== WHAT IS REQUIRED ==
Starting at the line that contains "Select the Whole database radio button" and stopping after the last line, set down the listing exactly as it is. Add nothing.

== DATA SECTION ==

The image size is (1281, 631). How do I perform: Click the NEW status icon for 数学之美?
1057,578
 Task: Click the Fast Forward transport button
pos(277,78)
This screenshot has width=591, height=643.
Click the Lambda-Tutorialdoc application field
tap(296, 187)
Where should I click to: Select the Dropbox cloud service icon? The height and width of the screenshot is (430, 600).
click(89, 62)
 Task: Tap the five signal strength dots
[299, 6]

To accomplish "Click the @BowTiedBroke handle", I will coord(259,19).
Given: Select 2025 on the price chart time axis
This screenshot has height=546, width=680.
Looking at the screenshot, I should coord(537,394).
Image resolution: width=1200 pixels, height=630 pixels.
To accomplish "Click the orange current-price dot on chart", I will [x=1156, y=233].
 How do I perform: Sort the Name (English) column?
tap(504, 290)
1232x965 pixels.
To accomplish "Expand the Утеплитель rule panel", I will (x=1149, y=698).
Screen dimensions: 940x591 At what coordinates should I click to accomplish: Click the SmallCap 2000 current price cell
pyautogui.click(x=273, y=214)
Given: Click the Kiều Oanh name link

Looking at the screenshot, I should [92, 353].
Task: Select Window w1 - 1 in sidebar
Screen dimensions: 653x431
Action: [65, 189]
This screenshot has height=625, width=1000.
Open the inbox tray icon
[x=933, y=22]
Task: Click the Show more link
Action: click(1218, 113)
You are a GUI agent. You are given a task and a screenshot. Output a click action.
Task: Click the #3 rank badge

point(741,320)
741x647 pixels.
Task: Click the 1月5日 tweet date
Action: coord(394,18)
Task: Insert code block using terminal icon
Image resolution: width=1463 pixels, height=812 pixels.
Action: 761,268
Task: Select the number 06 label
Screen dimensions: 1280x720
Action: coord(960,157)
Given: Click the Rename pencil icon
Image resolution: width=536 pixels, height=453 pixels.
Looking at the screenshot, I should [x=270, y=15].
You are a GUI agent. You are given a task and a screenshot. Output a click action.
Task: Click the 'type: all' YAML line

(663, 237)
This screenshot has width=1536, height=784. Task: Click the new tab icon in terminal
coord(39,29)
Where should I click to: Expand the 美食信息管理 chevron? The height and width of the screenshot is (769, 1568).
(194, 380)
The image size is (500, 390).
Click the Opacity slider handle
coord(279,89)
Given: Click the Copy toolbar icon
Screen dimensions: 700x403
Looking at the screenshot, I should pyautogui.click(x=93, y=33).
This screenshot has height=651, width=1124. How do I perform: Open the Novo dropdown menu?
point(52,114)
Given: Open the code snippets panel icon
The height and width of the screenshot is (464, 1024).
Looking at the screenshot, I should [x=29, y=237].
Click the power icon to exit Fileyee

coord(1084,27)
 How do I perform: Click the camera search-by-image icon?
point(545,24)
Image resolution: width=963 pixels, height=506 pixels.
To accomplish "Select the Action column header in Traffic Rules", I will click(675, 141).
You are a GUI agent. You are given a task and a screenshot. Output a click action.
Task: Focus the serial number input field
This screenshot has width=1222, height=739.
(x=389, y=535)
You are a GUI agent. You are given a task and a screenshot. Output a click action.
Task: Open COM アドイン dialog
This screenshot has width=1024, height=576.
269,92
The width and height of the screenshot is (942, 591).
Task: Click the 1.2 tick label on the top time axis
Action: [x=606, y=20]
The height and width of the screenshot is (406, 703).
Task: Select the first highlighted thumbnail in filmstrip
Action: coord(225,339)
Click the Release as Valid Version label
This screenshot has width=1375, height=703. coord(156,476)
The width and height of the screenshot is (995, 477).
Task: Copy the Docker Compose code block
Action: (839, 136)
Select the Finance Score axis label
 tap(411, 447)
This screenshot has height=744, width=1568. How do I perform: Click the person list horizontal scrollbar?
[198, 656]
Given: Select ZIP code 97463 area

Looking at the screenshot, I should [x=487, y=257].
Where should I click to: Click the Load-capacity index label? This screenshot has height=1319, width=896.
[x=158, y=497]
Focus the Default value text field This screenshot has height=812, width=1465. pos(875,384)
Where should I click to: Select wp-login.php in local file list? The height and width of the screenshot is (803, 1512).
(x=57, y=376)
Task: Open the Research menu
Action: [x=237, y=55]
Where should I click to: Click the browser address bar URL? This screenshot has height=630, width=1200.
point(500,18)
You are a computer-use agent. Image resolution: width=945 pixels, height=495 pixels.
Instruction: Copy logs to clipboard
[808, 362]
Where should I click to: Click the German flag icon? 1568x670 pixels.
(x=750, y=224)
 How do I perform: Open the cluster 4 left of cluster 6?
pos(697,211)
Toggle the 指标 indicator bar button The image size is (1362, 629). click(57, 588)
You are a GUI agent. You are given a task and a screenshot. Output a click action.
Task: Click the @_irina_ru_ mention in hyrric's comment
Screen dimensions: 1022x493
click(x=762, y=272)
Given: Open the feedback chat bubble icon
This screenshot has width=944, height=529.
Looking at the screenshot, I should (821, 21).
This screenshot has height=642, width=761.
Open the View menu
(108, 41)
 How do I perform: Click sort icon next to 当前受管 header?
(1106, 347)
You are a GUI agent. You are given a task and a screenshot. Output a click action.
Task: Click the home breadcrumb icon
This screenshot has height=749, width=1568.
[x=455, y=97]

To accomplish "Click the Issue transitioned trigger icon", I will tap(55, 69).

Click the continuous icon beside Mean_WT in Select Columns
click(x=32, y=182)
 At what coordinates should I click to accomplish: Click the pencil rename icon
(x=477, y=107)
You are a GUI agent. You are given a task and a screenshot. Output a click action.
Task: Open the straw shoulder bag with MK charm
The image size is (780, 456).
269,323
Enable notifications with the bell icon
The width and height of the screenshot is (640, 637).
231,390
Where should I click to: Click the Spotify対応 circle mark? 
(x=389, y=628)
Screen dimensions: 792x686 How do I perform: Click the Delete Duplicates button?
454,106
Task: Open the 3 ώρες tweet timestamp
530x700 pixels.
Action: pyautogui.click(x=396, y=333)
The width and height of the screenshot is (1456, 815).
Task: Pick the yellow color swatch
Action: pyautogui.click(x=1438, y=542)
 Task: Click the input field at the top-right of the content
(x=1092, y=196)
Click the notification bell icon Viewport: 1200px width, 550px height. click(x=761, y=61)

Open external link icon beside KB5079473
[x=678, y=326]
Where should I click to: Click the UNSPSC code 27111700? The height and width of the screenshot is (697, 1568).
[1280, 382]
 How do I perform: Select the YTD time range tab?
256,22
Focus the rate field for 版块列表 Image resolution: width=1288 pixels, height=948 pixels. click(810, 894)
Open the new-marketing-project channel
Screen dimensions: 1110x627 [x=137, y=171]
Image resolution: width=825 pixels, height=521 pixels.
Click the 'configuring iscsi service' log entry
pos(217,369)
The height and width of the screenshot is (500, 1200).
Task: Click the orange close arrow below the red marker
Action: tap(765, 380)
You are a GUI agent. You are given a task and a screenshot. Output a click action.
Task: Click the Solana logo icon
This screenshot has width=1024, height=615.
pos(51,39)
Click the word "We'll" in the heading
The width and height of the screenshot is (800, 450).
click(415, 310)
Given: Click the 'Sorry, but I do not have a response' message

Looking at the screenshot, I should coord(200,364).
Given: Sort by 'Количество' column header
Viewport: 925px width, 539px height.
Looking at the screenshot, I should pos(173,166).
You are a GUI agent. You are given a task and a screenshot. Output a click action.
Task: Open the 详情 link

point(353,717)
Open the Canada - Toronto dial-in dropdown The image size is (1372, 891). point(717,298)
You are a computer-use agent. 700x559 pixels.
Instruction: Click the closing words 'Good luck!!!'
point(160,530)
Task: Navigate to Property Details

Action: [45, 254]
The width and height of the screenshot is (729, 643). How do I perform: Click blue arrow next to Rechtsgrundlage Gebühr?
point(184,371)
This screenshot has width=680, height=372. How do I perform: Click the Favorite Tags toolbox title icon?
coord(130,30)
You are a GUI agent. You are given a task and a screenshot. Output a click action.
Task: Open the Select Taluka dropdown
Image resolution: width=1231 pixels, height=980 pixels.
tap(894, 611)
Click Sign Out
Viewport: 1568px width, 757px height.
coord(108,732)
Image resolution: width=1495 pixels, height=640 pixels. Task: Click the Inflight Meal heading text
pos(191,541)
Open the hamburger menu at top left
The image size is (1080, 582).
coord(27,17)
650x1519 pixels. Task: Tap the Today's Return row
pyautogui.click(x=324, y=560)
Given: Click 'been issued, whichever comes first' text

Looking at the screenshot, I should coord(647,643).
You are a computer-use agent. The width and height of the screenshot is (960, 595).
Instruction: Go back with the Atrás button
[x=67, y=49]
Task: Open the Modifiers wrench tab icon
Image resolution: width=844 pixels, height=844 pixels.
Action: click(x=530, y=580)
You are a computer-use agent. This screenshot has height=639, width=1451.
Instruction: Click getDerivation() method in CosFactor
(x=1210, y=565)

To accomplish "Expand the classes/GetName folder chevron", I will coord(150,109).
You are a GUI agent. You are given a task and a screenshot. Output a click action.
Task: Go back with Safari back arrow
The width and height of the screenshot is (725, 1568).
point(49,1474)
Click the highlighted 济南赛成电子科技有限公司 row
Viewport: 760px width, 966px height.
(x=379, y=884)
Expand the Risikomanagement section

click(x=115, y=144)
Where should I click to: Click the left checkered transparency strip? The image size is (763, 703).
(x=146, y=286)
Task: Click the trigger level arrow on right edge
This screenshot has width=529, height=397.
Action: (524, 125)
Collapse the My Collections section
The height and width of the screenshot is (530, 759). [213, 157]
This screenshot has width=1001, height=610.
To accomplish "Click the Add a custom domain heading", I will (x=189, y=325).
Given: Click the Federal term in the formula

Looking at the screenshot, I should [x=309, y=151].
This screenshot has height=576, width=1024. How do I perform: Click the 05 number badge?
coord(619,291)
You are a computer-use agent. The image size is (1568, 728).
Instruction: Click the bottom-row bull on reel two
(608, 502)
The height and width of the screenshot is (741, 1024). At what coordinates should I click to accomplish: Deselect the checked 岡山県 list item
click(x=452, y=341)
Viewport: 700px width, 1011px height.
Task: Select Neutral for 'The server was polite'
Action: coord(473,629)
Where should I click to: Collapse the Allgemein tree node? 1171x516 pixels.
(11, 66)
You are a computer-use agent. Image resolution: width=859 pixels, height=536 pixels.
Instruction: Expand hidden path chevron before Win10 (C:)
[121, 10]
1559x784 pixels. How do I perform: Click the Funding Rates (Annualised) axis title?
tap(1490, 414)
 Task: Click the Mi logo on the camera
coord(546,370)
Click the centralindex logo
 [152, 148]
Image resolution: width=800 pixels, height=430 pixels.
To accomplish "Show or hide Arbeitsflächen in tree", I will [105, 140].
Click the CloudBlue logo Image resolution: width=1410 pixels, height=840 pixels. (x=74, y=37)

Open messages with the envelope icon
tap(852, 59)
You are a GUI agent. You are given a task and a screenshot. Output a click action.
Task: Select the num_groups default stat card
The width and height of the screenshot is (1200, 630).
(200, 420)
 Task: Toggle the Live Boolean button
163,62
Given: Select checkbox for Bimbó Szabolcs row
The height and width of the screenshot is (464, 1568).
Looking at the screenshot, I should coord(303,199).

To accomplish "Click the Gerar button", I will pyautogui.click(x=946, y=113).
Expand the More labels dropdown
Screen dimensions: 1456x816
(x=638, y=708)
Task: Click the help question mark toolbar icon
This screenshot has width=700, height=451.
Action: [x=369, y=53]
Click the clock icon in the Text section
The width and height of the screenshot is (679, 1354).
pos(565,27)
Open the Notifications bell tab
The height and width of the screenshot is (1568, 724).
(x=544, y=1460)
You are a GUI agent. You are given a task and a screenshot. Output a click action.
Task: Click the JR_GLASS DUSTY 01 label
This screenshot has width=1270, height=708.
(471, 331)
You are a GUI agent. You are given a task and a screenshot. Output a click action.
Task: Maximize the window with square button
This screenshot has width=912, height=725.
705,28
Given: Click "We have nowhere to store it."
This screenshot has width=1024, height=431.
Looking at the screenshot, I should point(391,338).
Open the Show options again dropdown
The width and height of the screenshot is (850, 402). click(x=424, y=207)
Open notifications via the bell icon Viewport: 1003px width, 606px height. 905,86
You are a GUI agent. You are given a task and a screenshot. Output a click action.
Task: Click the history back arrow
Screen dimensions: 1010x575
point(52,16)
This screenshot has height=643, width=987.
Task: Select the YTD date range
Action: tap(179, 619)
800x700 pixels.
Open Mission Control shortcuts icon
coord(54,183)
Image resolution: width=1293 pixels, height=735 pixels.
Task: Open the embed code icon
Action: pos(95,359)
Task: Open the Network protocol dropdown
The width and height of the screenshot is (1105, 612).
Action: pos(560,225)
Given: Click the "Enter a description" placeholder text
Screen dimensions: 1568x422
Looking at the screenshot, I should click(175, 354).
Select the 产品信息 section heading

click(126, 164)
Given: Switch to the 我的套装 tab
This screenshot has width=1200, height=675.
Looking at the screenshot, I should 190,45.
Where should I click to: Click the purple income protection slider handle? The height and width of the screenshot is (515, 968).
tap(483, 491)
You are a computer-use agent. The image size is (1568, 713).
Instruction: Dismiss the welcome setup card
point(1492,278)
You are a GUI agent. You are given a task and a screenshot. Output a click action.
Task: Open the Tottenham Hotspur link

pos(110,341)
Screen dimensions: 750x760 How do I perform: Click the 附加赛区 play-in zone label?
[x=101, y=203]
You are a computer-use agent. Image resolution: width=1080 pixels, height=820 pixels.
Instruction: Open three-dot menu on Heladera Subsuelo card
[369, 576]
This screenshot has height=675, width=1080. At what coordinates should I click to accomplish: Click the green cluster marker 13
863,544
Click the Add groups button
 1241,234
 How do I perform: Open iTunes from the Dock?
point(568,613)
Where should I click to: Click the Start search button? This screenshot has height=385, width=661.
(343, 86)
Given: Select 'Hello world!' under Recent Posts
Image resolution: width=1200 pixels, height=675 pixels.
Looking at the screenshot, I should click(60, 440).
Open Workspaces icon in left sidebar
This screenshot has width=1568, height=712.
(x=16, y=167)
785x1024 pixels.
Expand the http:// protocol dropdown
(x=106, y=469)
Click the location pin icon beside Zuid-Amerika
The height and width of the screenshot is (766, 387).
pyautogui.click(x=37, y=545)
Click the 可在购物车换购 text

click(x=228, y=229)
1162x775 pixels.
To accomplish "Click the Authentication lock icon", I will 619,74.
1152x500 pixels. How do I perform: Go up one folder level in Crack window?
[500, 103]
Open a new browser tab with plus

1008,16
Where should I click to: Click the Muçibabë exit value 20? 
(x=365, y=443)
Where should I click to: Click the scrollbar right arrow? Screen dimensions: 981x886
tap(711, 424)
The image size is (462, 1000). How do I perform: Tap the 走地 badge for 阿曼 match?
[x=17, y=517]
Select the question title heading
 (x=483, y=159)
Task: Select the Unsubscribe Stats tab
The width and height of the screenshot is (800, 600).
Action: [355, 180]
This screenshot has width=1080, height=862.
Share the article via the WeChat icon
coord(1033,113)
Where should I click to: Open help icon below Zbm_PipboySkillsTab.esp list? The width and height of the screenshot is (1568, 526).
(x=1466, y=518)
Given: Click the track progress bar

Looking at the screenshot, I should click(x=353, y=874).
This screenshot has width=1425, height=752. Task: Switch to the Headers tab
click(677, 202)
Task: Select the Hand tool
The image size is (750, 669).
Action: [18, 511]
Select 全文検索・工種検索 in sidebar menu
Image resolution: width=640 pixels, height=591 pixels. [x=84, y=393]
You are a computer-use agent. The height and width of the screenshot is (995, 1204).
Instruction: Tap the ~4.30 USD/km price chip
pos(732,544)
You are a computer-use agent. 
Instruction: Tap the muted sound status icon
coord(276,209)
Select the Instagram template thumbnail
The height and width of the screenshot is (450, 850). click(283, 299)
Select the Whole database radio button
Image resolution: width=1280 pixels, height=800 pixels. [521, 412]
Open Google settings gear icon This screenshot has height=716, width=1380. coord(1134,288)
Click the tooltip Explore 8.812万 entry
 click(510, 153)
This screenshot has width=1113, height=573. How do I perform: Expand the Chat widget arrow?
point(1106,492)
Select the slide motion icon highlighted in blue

== ANSWER BELOW ==
Select the Whole database radio button
Image resolution: width=1280 pixels, height=800 pixels. [521, 412]
Open Google settings gear icon This screenshot has height=716, width=1380. coord(1134,288)
Click the tooltip Explore 8.812万 entry
 click(510, 153)
This screenshot has width=1113, height=573. How do I perform: Expand the Chat widget arrow?
point(1106,492)
Select the slide motion icon highlighted in blue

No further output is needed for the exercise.